Tuesday, June 9, 2009

An Incredible Shorting Opportunity Is At Hand

[ Normxxx Here: WARNING—  If You Have Never Shorted A Stock Before; DON'T START NOW!!!  ]

By Jeff Clark | 8 June 2009

The stock market is poised to collapse.

There's no other way to put it, and I'm hoping that sentence gets your attention. Your financial wellbeing depends on it. Stocks are in truly dangerous territory. The rally over the past three months has done exactly what bear-market rallies are supposed to do— get everyone excited that a new bull market is underway.

This is not a new bull market. It's the biggest bull trap investors are likely to encounter this decade… And you need to avoid it. The problem for potential short sellers has been a persistent bid underneath the stock market and an absence of overwhelmingly bearish chart patterns. Now, however, with the market rally extending into its third month and the investing public growing more and more excited about jumping back into the stock market, many charts are taking on bearish characteristics.

The One That Looks Most Bearish To Me Is Goldman Sachs…

Goldman Sachs is a major Wall Street investment bank. It consistently generates numbers above and beyond that of its competitors. Its traders report the highest return on equity of any firm on the Street. And it is the investment bank with the closest ties to Washington D.C. The fundamental problem with Goldman Sachs is that the numbers are too good. ("Truly astounding… the word Chutzpah simply does not do it justice…")

How is it that in the midst of a financial meltdown that took out Merrill Lynch, Lehman Brothers, AIG, and all the rest of the financial firms, Goldman emerged unscathed? How is it Goldman reported record earnings? How is it that in the culture of Wall Street, which rewards following the herd, Goldman sidestepped all the land mines? Are its traders so much more brilliant than everyone else? Or is there more to the story?

My bet is on the latter. Goldman's last earnings report is like a Salvador Dali painting. It's an aberration of reality. Goldman has a nasty habit of both reporting short-term gains to juice up its quarterly earnings reports and avoiding the markdowns of long-term losing positions that would have a negative effect. It's like depositing your paycheck in the bank and then paying all of your monthly expenses with a credit card. At the end of one month, you have more money than you did before, and you only report the minimum payment required on your credit card as an expense.

The result looks really good on paper. Eventually, though, the funny accounting no longer works. It happened with MCI Communications. It happened with Enron. And it'll happen with Goldman Sachs. I'm not betting on the long-term demise of Goldman— although, I think that's a good bet.
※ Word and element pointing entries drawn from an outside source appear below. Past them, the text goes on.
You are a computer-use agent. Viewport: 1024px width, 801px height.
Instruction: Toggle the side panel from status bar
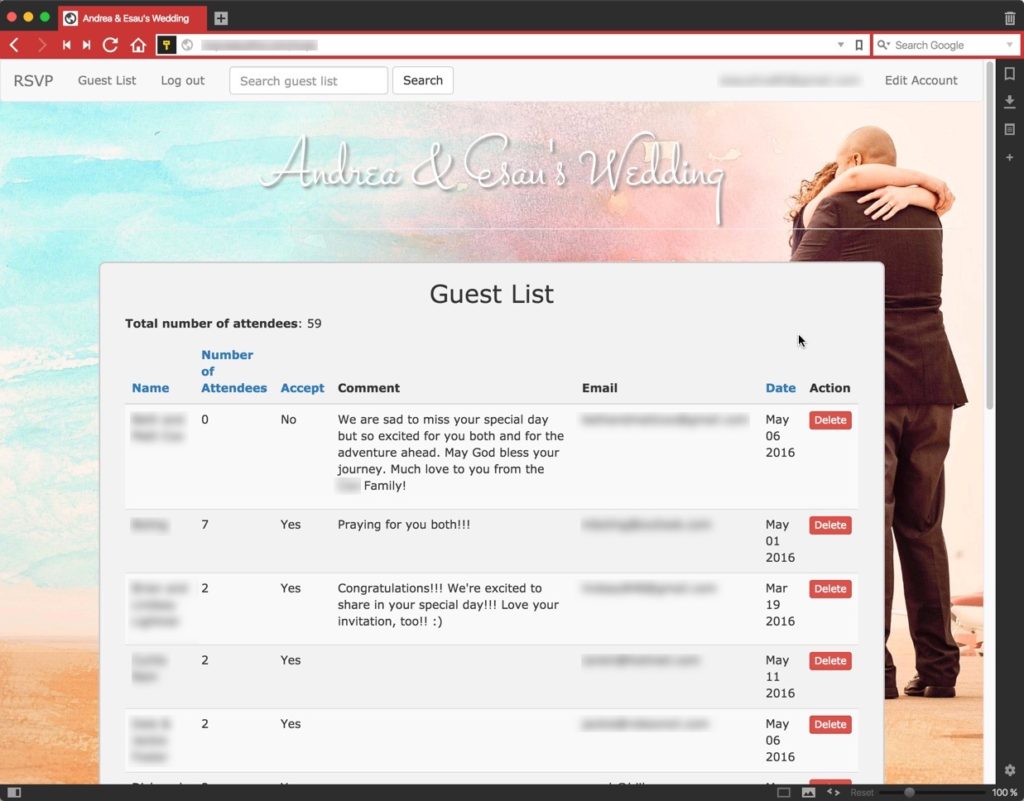(x=14, y=792)
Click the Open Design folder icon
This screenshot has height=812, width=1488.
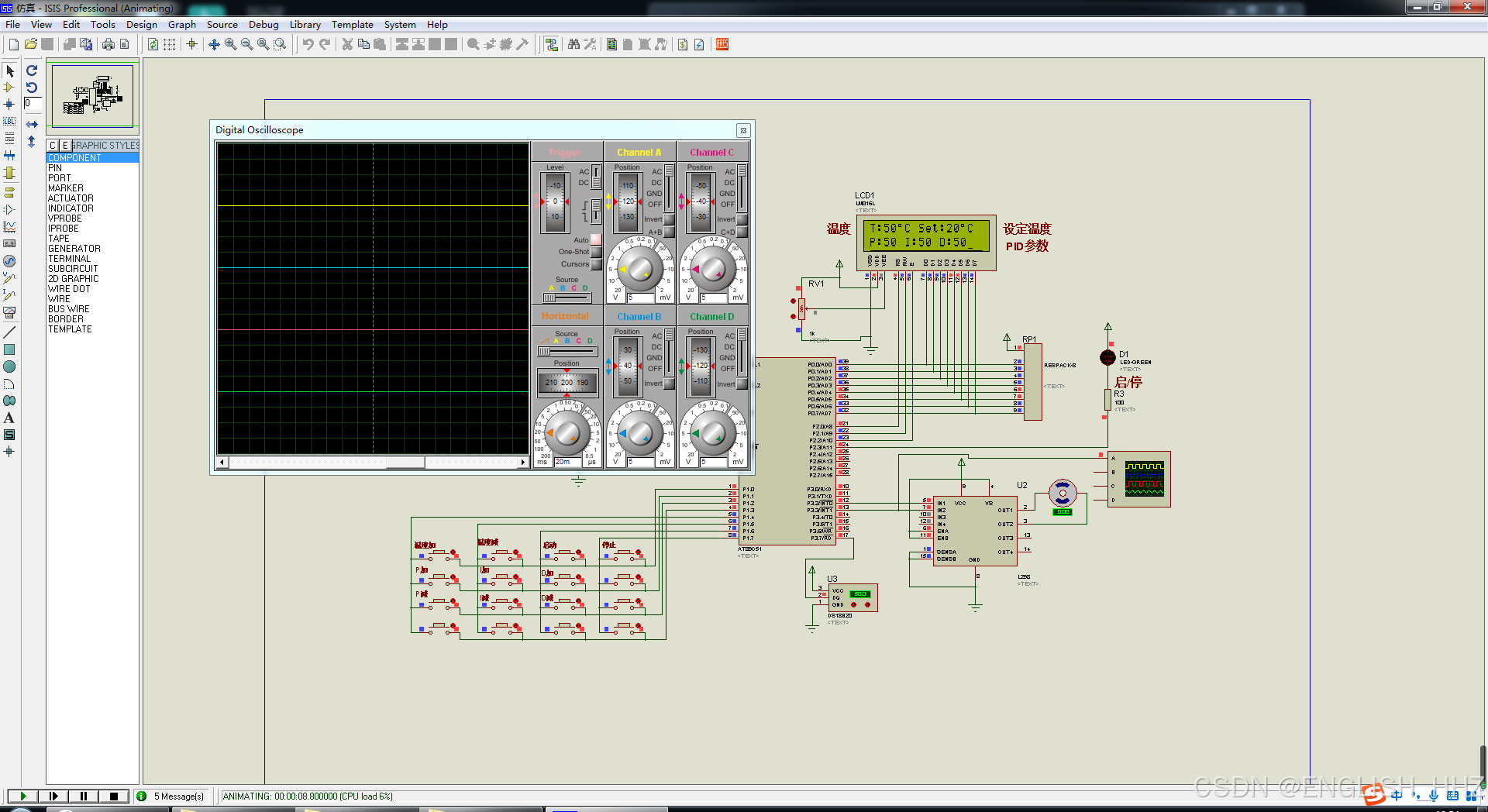tap(31, 44)
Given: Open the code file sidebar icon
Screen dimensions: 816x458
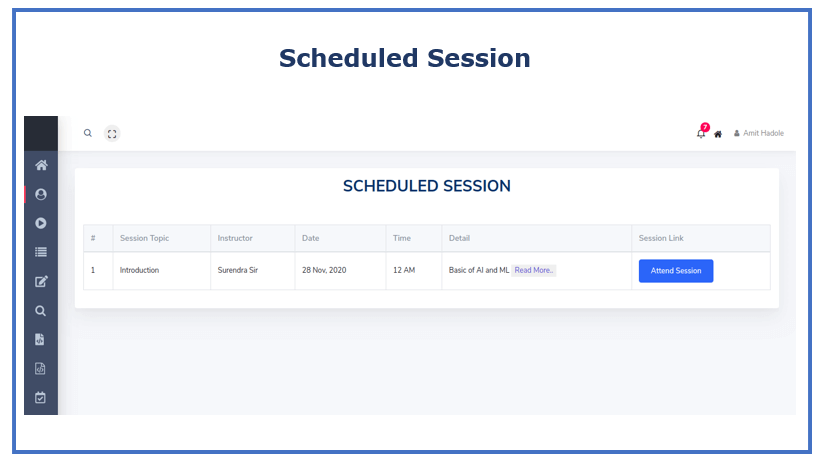Looking at the screenshot, I should tap(40, 339).
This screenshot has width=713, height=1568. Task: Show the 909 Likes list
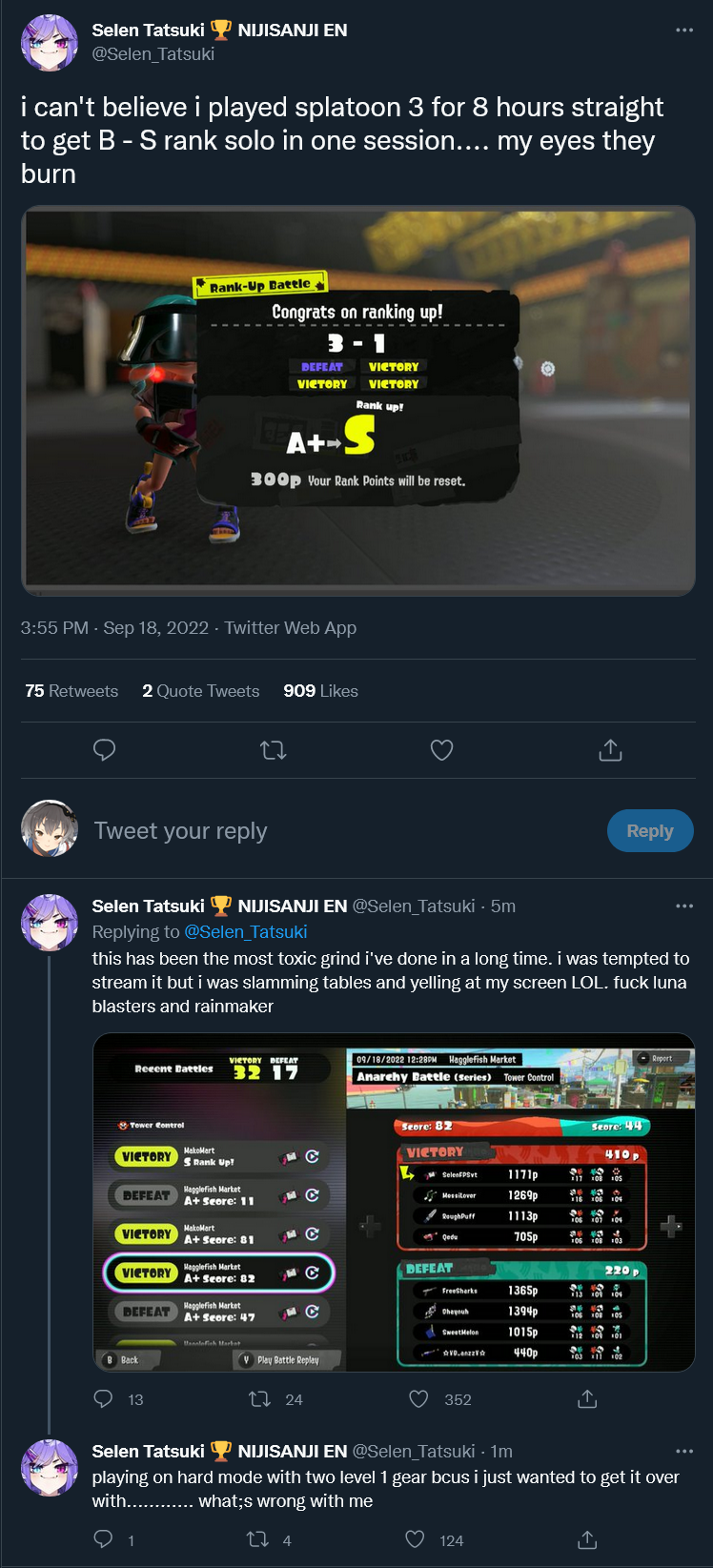(320, 691)
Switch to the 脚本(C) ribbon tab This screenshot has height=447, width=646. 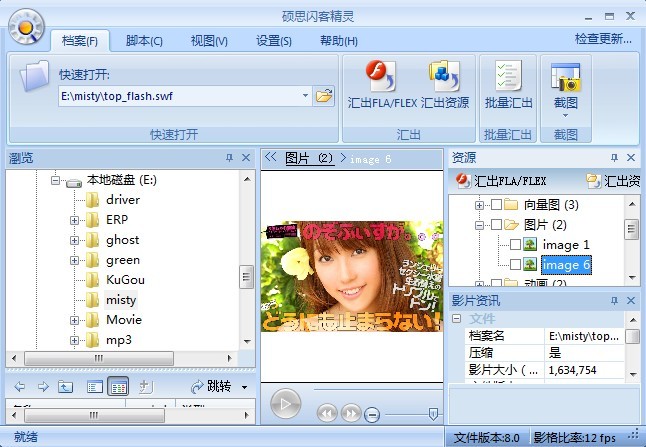(144, 40)
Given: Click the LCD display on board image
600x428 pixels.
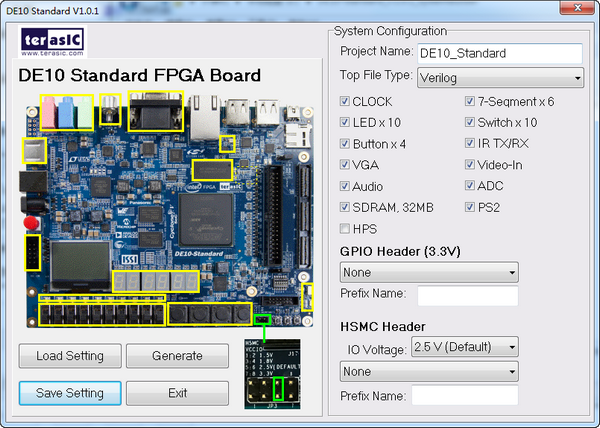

I'm speculating there may be some fundamental event which causes Goldman to break down in the short term, and that event may have something to do with its accounting policies. What I'm really betting on is the technical pattern of Goldman's stock. It's abhorrently bearish in the short term. Take a look at its chart…

This is a textbook example of a bearish rising-wedge pattern. The pattern is formed as a stock moves higher and the difference between the highs and lows gets narrower. You can also see the negative divergence in the moving average convergence divergence (MACD) indicator. Most of the time, these charts break to the downside in a quick and violent move. (You can see it in action here.)

I expect we'll see the same thing from Goldman Sachs, and I'm willing to bet it happens soon.